On April 26, 2018, court heard the 82-year-old victim was out for his usual morning walk in his residence when he stopped to observe recent work that had been completed by the city when he noticed two men approaching him, one of who was holding a yard sign that had been removed from a nearby property.
“As these individuals approached (the complainant), one of them accosted him, asking him ‘what do you think of this sign?’” Smith said in delivering his sentence on Monday.
This individual pushed the complainant who tried to run but fell, court heard and the assault continued as the elderly man remained on the ground.
Smith said the complainant lost consciousness and the assault finally ended when a car pulled up near the attack was taking place. The driver called 911 and the victim was taken to hospital where he was treated for his serious injuries.
Smith summarized a victim impact statement submitted by the complainant, now 84, who said despite the attack happening more than two years ago he still suffers from physical, mental and emotional consequences from the assault.
Court heard prior to the attack, the complainant enjoyed golf, playing music and was also a member of a band and as a result of the attack, he can no longer participate in these activities.
The attack also left the complaint with a partial disability to his arm where normally surgery would be recommended, however, due to his age he was told surgery came with enhanced risk.
In his decision, Smith also considered Crompton’s background and personal circumstances. According to a pre-sentence report, Crompton presently struggles with substance abuse issues and has a criminal record with numerous convictions of failing to comply with both release and sentencing orders and convictions for violent offences.
Court also heard of the difficult circumstances of Crompton’s upbringing including his mother’s substance abuse issues.
Defence counsel had been seeking a sentence of three years in custody at a provincial institution asking the court to consider Crompton’s relatively young age and the potential for rehabilitation. However, the Crown argued a sentence at a federal institution would support Crompton’s rehabilitation where better resources would be available to him compared to a provincial institution.
Smith sentenced Crompton to four years in a federal penitentiary. Once he’s given credit for time served in custody at an enhanced rate, he will have 959 days left to serve in federal custody.
He will also be required to submit his DNA into a national criminal DNA databank and he is prohibited from possessing weapons for a period of 10 years. The judge also recommended Crompton take advantage of substance abuse and anger management programs while in custody.

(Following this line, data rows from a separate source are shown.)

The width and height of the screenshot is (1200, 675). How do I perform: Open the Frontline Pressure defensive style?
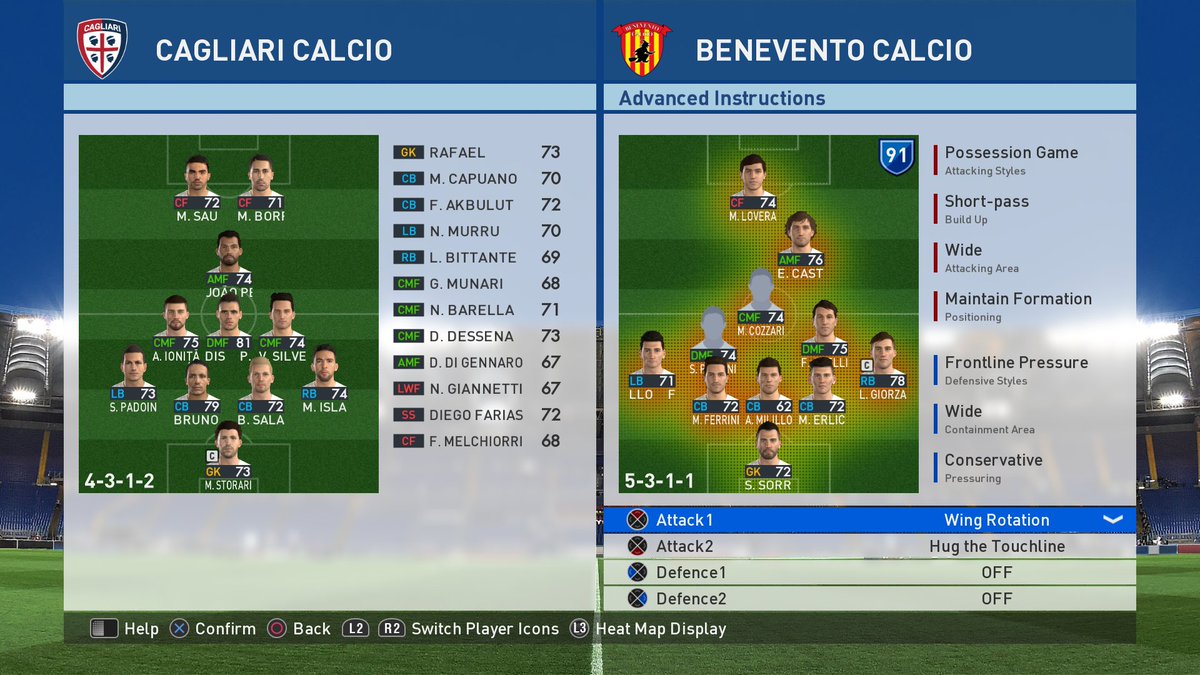point(1016,369)
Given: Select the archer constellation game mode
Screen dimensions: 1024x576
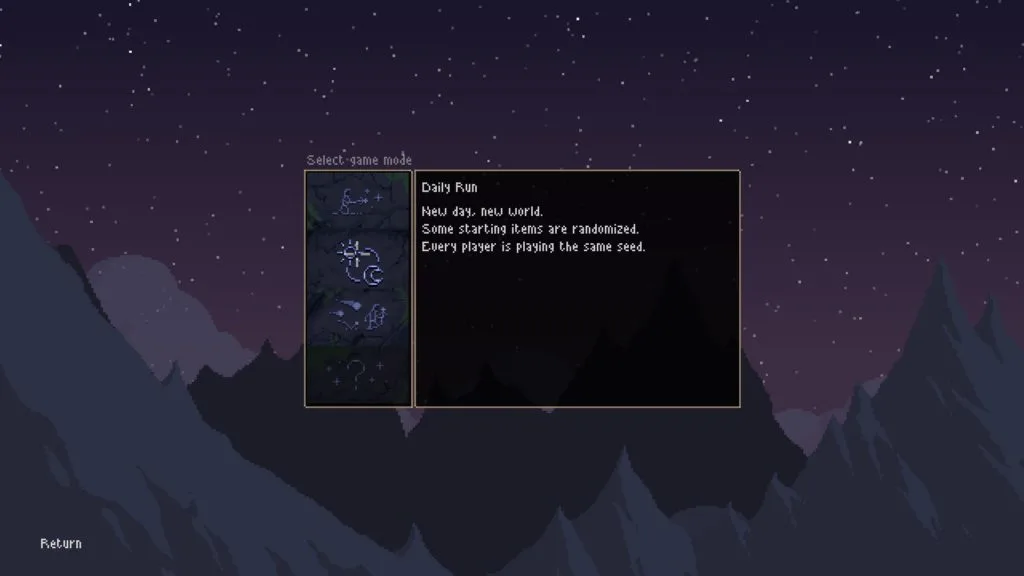Looking at the screenshot, I should pyautogui.click(x=358, y=202).
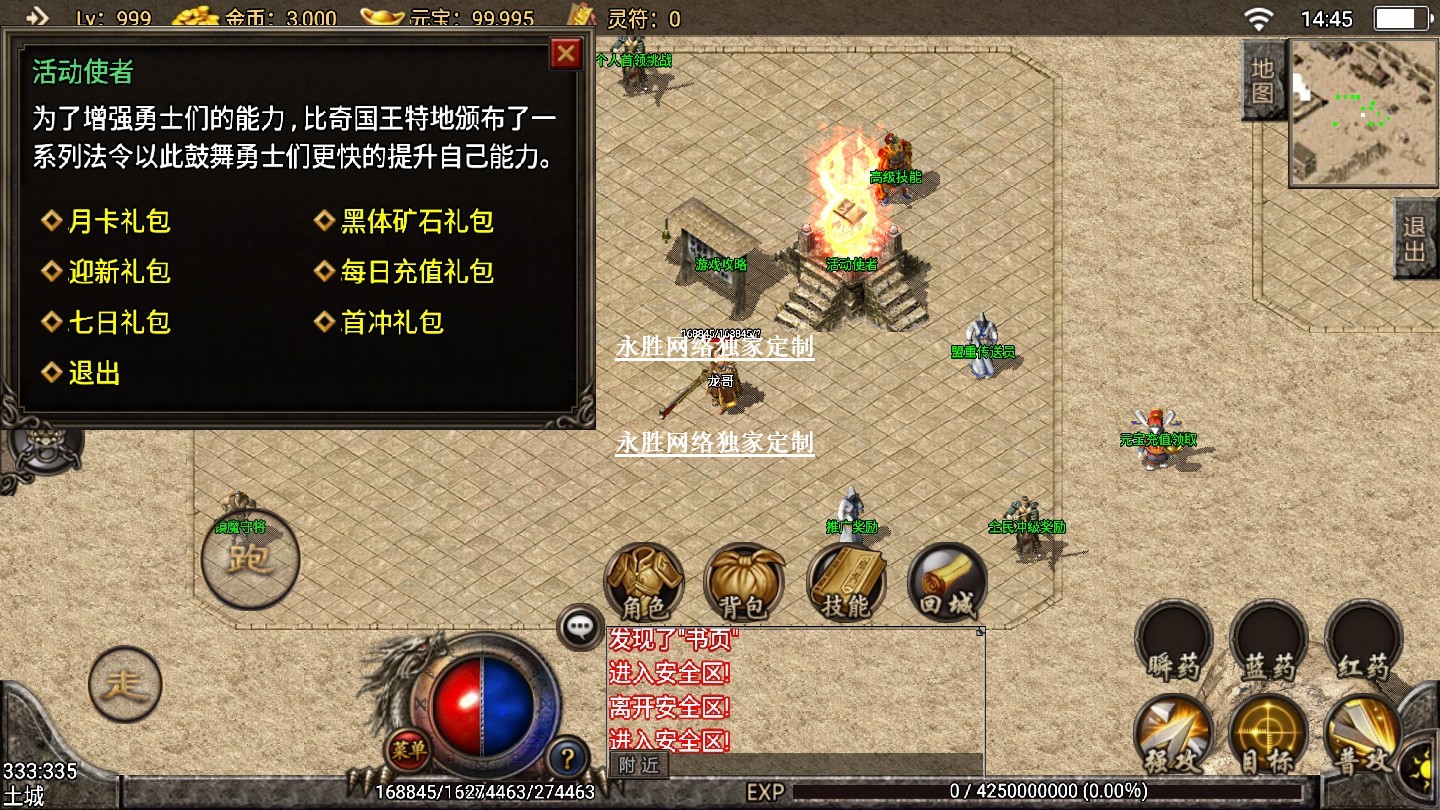Open the 地图 map button
The image size is (1440, 810).
click(x=1263, y=80)
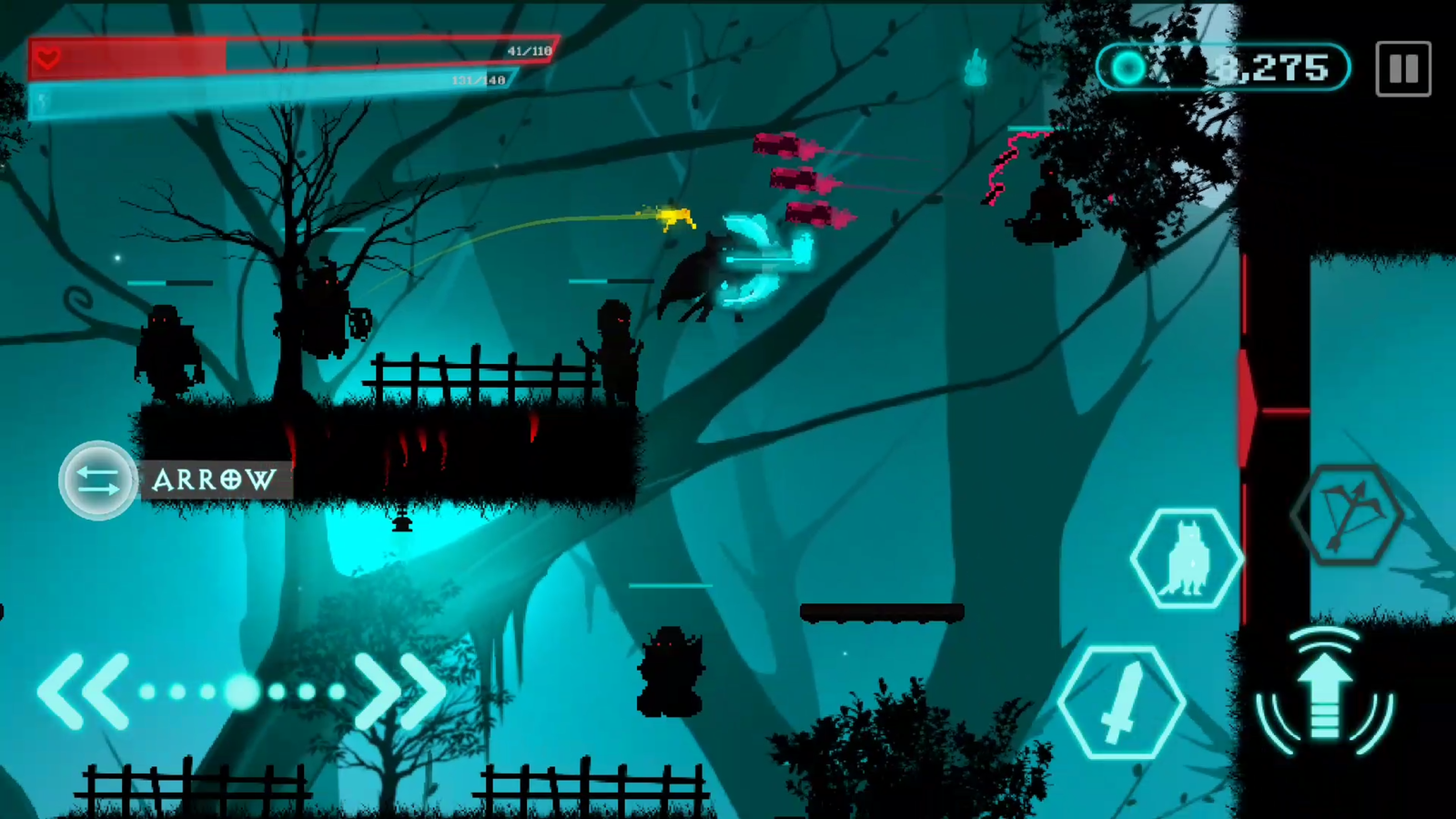Tap the hanging lantern under the platform

tap(402, 523)
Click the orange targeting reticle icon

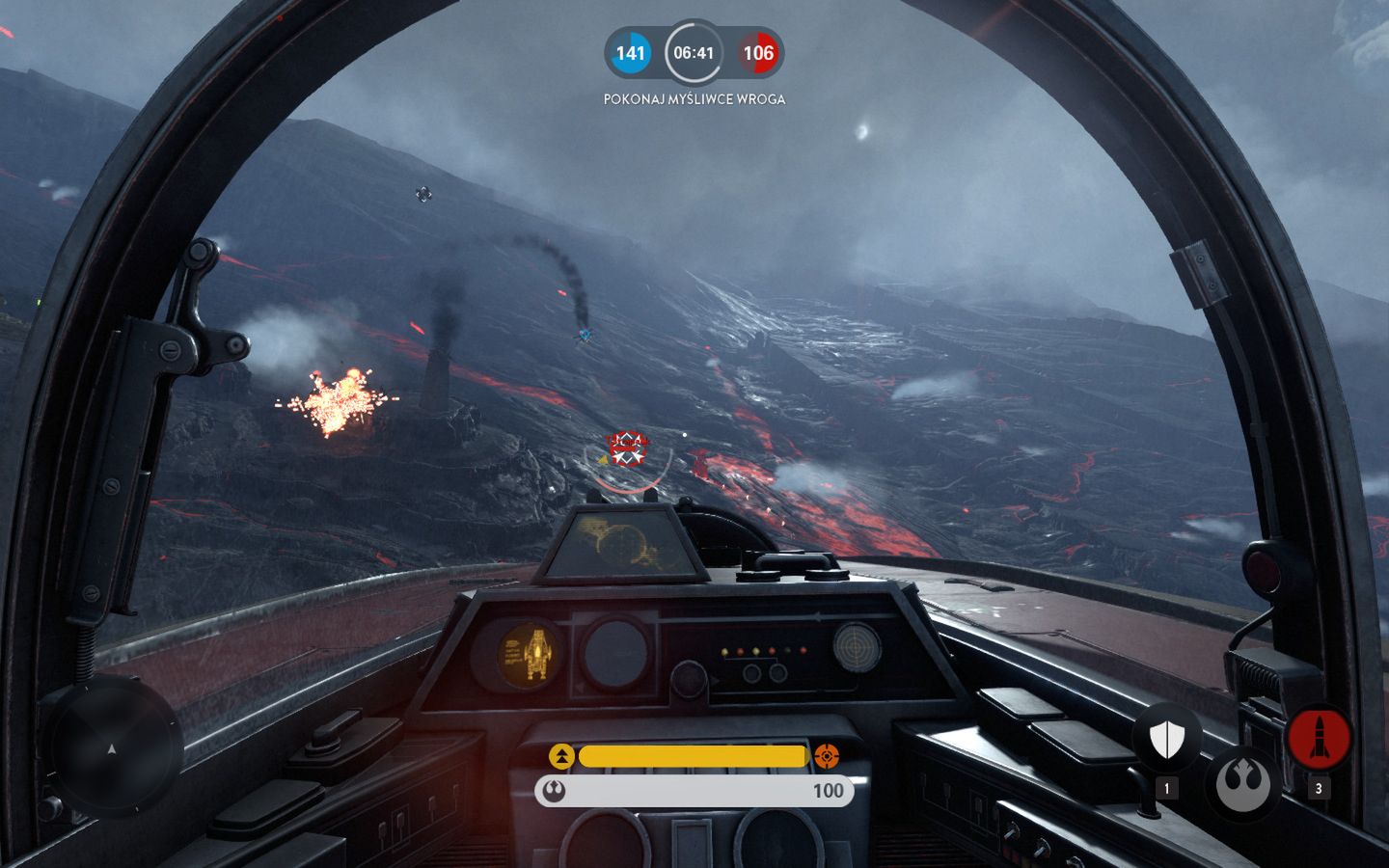point(828,757)
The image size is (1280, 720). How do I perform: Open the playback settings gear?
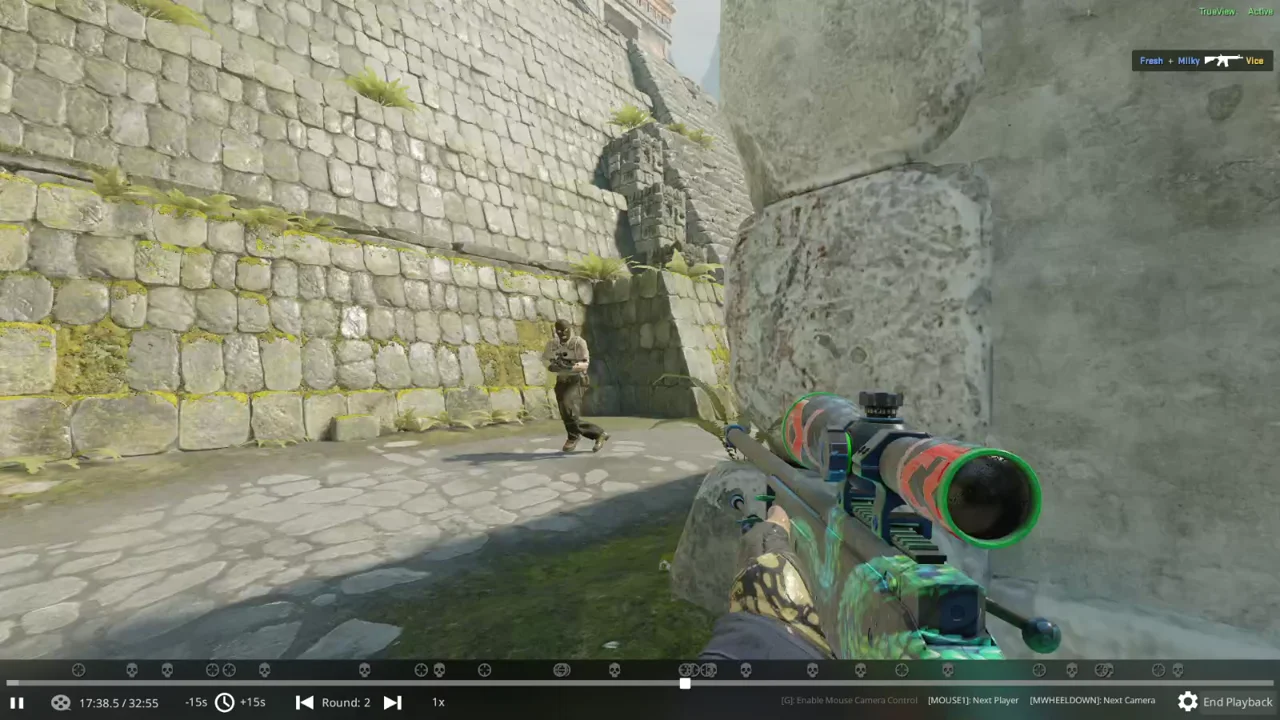click(x=1187, y=702)
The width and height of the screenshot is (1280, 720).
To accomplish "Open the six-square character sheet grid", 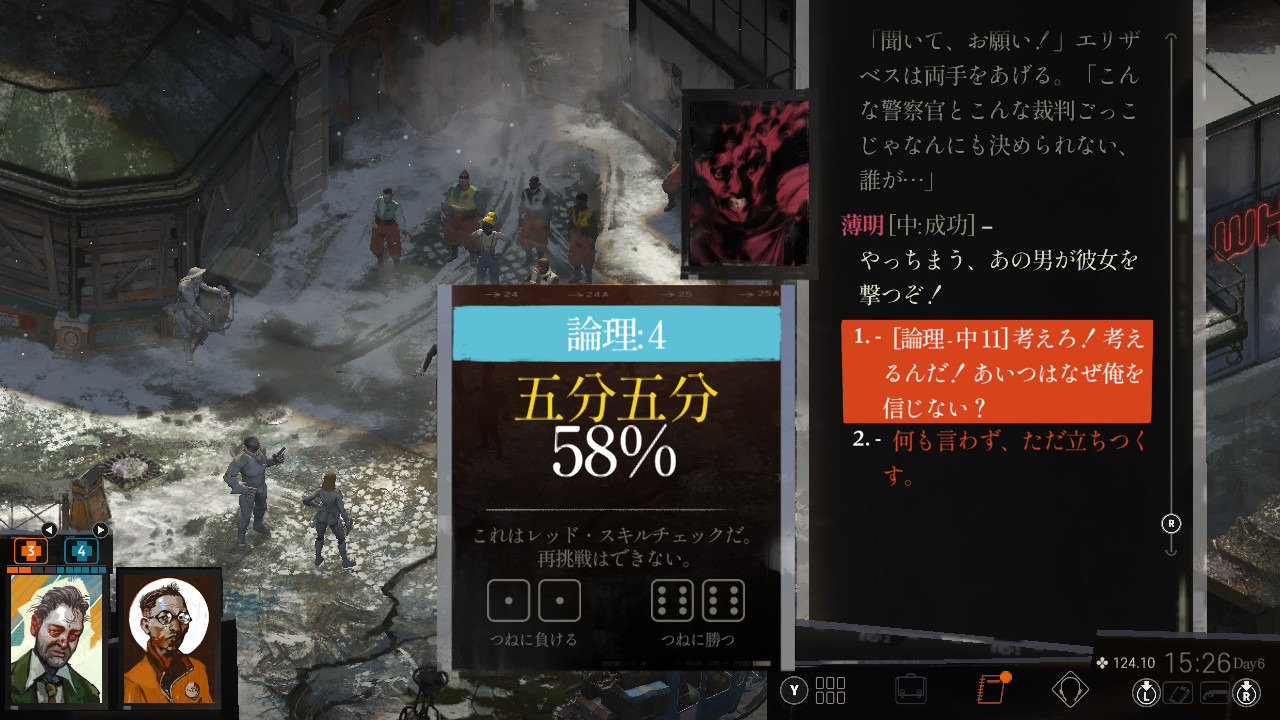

"Mr. Crompton you have an opportunity to straighten yourself out before it is too late," Smith said in his decision. "At 21 years of age, you have a lot of living ahead of you and I hope that your experience in the jail system would be an incentive to straighten your life out and get back to work."
He is also prohibited from communicating with the complainant or any members of his family for the duration of his sentence.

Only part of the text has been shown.